Question

Why is ${{K}_{{{a}_{1}}}}<<{{K}_{{{a}_{2}}}}$ for ${{H}_{2}}S{{O}_{4}}$ in water?
$S{{O}_{2}}$ reacts with chlorine in the presence of charcoal.

Answer 1

Hint: The extent to which ionization occurs depends upon the strength of the bond and extent of the salvation of ions produced. The terms dissociation and ionization are used with different meanings. Dissociation refers to the process of separation of ions in the water already existing as such in the solid state of the solute and ionization corresponds to a process in which a neutral molecule splits into charged ions in the solution.

Complete answer:
Arrhenius concept of acids and bases becomes useful in case of ionization of acids and bases in an aqueous medium. Strong acids like sulphuric acid (${{H}_{2}}S{{O}_{4}}$) dissociates into ions in an aqueous medium as proton donors (${{H}^{+}}$ ).
According to the Arrhenius concept, strong acids and strong bases can completely dissociate and produce ${{H}^{+}}$ and \[O{{H}^{-}}\] ions respectively in the aqueous medium. Consider, the acid-base dissociation equilibrium of a weak acid HA
\[\underset{acid}{\mathop{HA(aq)}}\,+\underset{conjugateacid}{\mathop{\underset{base}{\mathop{{{H}_{2}}O(l)}}\,\rightleftharpoons {{H}_{3}}{{O}^{+}}(aq)+\underset{conjugatebase}{\mathop{{{A}^{-}}(aq)}}\,}}\,\]
It follows that strong acid dissociates completely in water, the resulting base formed would be weak, is known as weak conjugate base.
${{H}_{2}}S{{O}_{4}}$ is a strong base, which readily releases proton, and form $HS{{O}_{4}}^{-}$ is a weak conjugate base. But $HS{{O}_{4}}^{-}$ is a negatively charged molecule that resists the releasing of a proton.
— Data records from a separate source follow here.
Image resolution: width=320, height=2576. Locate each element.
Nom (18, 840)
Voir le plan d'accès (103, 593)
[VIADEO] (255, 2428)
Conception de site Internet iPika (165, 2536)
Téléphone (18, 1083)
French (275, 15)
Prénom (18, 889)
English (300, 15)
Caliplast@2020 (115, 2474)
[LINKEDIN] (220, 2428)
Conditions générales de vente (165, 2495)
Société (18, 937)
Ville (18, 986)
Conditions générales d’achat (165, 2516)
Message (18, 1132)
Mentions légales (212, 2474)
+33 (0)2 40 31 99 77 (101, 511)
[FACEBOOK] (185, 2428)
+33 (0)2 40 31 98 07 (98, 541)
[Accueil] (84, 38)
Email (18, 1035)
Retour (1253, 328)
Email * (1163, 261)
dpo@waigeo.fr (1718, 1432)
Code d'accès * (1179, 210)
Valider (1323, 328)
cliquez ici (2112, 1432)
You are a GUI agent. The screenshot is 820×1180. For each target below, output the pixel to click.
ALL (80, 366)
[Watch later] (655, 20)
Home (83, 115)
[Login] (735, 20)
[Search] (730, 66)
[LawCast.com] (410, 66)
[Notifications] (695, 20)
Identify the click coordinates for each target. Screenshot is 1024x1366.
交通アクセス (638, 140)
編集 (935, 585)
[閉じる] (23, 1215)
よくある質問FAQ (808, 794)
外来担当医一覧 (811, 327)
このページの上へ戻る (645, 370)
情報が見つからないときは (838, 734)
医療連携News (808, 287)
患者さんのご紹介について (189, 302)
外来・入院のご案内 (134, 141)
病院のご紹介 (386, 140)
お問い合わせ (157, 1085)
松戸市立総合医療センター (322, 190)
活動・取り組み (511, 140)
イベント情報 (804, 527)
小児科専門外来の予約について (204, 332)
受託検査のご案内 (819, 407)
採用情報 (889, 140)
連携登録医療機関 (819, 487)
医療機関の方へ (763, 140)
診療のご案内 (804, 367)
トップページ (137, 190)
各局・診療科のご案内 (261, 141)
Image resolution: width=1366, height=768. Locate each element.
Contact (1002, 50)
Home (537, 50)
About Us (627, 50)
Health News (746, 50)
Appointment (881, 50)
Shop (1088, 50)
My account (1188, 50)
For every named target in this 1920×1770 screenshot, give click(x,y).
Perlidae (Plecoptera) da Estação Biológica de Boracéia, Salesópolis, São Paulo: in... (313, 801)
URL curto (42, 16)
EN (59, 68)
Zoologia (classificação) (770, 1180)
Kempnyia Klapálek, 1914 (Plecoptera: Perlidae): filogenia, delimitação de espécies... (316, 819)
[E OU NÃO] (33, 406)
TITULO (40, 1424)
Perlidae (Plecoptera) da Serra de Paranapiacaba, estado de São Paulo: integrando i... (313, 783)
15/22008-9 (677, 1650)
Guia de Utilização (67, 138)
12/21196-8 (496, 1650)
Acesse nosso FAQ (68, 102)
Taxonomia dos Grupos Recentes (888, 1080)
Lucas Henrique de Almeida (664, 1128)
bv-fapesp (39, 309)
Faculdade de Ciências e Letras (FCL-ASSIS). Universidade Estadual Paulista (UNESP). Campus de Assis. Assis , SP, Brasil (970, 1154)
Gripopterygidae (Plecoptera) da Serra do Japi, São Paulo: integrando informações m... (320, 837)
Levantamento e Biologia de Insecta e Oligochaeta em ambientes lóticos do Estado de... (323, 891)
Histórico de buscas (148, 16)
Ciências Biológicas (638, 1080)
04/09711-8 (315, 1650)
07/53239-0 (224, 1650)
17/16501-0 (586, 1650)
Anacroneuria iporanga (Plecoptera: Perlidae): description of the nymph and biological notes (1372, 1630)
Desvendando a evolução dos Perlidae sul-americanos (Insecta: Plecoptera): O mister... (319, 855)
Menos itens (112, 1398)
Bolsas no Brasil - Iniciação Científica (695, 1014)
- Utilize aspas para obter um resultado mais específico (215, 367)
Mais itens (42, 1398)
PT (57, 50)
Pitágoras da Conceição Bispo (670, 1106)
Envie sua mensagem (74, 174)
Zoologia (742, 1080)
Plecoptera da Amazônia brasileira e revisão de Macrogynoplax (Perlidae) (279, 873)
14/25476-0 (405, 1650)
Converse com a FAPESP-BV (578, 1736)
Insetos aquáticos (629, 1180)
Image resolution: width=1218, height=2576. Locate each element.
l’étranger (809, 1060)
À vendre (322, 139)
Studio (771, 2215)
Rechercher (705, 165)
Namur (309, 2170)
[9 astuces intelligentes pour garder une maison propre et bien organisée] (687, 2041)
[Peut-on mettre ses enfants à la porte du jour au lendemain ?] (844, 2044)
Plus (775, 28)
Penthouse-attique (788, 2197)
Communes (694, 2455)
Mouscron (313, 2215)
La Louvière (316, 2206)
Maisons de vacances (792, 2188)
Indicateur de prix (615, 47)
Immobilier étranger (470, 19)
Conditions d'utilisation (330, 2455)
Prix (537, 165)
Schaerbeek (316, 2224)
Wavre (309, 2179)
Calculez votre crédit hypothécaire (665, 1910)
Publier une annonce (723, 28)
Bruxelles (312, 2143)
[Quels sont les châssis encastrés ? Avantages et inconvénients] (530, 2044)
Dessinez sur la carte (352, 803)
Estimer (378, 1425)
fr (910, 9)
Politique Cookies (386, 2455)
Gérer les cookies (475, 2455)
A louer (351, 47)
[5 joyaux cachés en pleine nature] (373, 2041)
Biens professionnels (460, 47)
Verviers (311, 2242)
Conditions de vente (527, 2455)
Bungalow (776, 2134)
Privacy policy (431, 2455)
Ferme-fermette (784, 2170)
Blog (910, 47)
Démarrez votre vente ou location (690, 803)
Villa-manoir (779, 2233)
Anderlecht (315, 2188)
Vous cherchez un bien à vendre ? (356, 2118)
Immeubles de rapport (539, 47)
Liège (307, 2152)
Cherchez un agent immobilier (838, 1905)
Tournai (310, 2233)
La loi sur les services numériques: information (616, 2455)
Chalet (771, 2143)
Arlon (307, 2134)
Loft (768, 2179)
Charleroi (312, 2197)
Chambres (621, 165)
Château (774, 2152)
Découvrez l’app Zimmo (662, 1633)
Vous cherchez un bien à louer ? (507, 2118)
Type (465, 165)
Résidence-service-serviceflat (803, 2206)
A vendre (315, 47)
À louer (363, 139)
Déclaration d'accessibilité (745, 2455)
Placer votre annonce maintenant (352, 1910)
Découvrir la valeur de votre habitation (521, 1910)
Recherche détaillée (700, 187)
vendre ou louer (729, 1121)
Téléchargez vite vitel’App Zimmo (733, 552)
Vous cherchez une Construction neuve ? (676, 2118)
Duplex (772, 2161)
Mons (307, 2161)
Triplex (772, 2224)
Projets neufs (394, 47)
The dissociation constants of both reactions are represented ${{K}_{{{a}_{1}}}}\And {{K}_{{{a}_{2}}}}$ respectively.
The equations of dissociation ${{H}_{2}}S{{O}_{4}}$ are,

     $\begin{align}
  & {{H}_{2}}S{{O}_{4}}\rightleftharpoons HS{{O}_{4}}^{-}+{{H}^{+}};{{K}_{{{a}_{1}}}}=First\text{ }dissociation\text{ }constant \\
 & HS{{O}_{4}}^{-}\rightleftharpoons S{{O}_{4}}^{-2}+{{H}^{+}};{{K}_{{{a}_{2}}}}=\operatorname{Sec}ond\text{ }dissociation\text{ }constant \\
\end{align}$
Hence, ${{K}_{{{a}_{1}}}}<<{{K}_{{{a}_{2}}}}$ for ${{H}_{2}}S{{O}_{4}}$ in water.
When $S{{O}_{2}}$ reacts with chlorine in the presence of charcoal to give sulphuryl chloride.
$S{{O}_{2}}+C{{l}_{2}}\to S{{O}_{2}}C{{l}_{2}}$

Note:
Some compounds like phenolphthalein act as conjugated bases in aqueous medium.Such compounds are used as indicators in acid-base titrations and finding out the concentration of ${{H}^{+}}$ ion concentration.